Un homme, deux mondes
Marquis et gardian à la fois, Baroncelli endossa la tenue du travailleur et prit part aux tâches du mas. Cette double position lui donna crédibilité et liberté. Il circulait entre propriétaires, poètes et gardians, traduisant les usages en gestes symboliques et en récits.
Il écrivit en provençal, organisa des fêtes publiques et adopta la tenue du marais. Ses choix eurent une portée politique et culturelle. En élevant les pratiques communes au rang de symboles, il offrit à la Camargue un langage identitaire capable de résister à l'uniformisation.
La Nacioun gardiano et l'action culturelle
Au début du XXe siècle Baroncelli joua un rôle décisif dans l'institutionnalisation des traditions camarguaises. Il participa à la création de la Nacioun gardiano, association dédiée à la sauvegarde de la langue, des rites et du monde de la manade. L'objectif était de donner aux gardians un cadre pour transmettre leur savoir-faire.

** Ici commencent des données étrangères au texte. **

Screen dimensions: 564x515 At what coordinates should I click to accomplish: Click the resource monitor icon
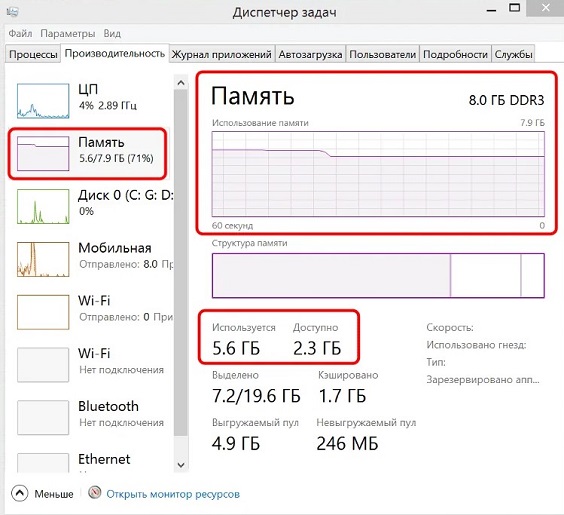(95, 492)
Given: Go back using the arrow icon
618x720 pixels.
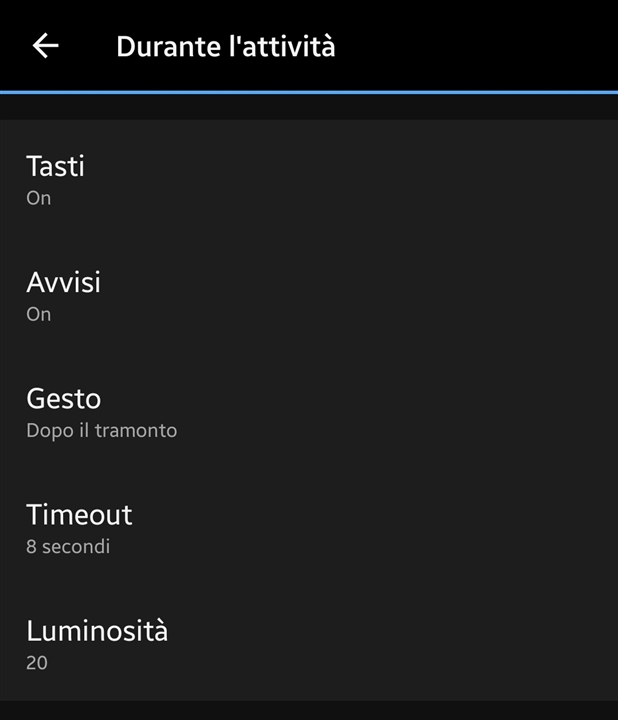Looking at the screenshot, I should pyautogui.click(x=45, y=45).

Au-delà des structures formelles, il mit en scène des rituels. Il valorisa la course camarguaise, relation spécifique avec le taureau différente de la corrida espagnole. Il insista sur le respect de l'animal et sur des techniques nées du travail du marais. Son approche mêlait ethnographie, théâtre et protection agraire.
Pourquoi l'appeler "Buffalo Bill" ?
La comparaison avec Buffalo Bill éclaire des points communs. Le showman américain vendait une image de frontière, composée d'épisodes mis en scène et de célébrité. Baroncelli ne commercialisa pas la Camargue de la même façon, mais il composa une image publique, mêlant mise en scène et authenticité pour rendre la région désirable.
Appeler Baroncelli le "Buffalo Bill de la Camargue" reste une métaphore. Elle souligne une capacité similaire à forger un mythe : chacun utilisa le spectacle et la figure personnelle pour créer une légende que citadins et touristes pouvaient reconnaître. Mais Baroncelli resta ancré dans la vie quotidienne de la manade.
Un héritage vivant : chevaux, fêtes et mémoire
La Camargue porte encore les empreintes de Baroncelli. Le cheval blanc camarguais, la tenue du gardian et les fêtes saisonnières attirent visiteurs et passionnés désireux de voir des pratiques vivantes plutôt que des reliques de musée. Les manades continuent d'élever taureaux et chevaux suivant des traditions qu'il a contribué à défendre.
Les fêtes locales, les processions et les rassemblements de la Nacioun gardiano préservent une culture orale et matérielle à la fois fragile et résistante. Pour qui vient en Camargue, comprendre le rôle de Baroncelli aide à lire le paysage comme un palimpseste culturel, où travail, rituel et identité se dévoilent couche après couche.
Suivre ses traces en Camargue
Pour ressentir le monde de Baroncelli, quittez les plages et prenez les chemins de sel au lever du jour. Visitez une manade, observez les gardians monter dans la brume et écoutez les conteurs locaux. Musées et manifestations à Arles et dans les villages voisins évoquent souvent sa vie et le mouvement qu'il a porté.
Respectez le rythme de travail des manades. La curiosité et la photographie sont les bienvenues, l'intrusion ne l'est pas. Les plus beaux souvenirs naissent d'un café partagé avec un gardian, d'une fête de village ou d'une observation silencieuse d'un attelage au soleil couchant.